Mr Robertson has begun a wide-ranging review of the role of women in the armed forces and yesterday let slip that the rule which stops women from serving in the front line - in the so-called "killing areas" - could well be scrapped.

Arguably feminism and equal rights do not really come into it: with a shortfall of 5,000 in the Army, Mr Robertson's hand has been forced.

But the prospect of such a move will distress the conservative establishment which objects to women serving in the forces on the grounds of women's physical inappropriateness and the threat posed to Army morale by an explosive combination of favouritism, double standards of fitness and heightened sexual tension.

At the same time it will please the egalitarian camp which has long argued that female fighters do just as well as men and have done so, when pressed, from as far back as Boudicca.

Women are already serving with British forces in United Nations peace- keeping roles in Cyprus, the former Yugoslavia and on ships in the Adriatic.

Given that women were barred from serving at sea at all until 1990, the Navy has come a long way fast. The changes at sea have not been painless and combat for female sailors is still limited. But by last year there were about 700 Wrens serving on 41 warships and 8.1 per cent of Navy personnel were women.

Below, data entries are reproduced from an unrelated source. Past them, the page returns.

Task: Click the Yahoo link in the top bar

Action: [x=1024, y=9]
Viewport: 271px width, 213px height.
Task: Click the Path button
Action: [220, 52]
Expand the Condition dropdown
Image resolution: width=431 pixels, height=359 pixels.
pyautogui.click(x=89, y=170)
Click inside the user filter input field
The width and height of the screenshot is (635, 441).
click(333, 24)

In 1995 the then Defence Secretary Michael Portillo indicated that he was in favour of allowing women in the Army into combat. "It would be daft if we excluded half the population from consideration," he said. At that time women were already flying combat aircraft for the Navy and for the most progressive of the forces, the RAF.

The Army has always lagged behind. Last year only 6.3 per cent of personnel were women. And a good thing too, according to Leo McKinstry, the author of Turning The Tide - A Manifesto For Modern Britain.

In support of his case that women would damage a fighting team he has cited the sordid litany of recent sex scandals. For example, in 1995 a married officer was demoted when he was found guilty of using a mirror to look up a Wren's skirt.

Worst of all, Mr McKinstry believes, in the United States women are unfairly nodded through physical tests that men have to struggle to pass.

Until now the MoD has resisted following the example set by Canada, Belgium, Holland and Norway, all of which have opened up combat to all suitably qualified soldiers. But the shortage of recruits for the Army has put fighting women back on the agenda.

For the crusading journalist and Women's Hour presenter Jenni Murray the case for women in combat is made most memorably in the final scenes of the mildly propagandist Hollywood movie Courage Under Fire, starring Meg Ryan as a pilot in the Gulf War.

"It was her crew's refusal to accept her authority that caused her death. The gasp of horror in the cinema as one of her airmen turned round in the heat of battle and called her a c--- was palpable," she says.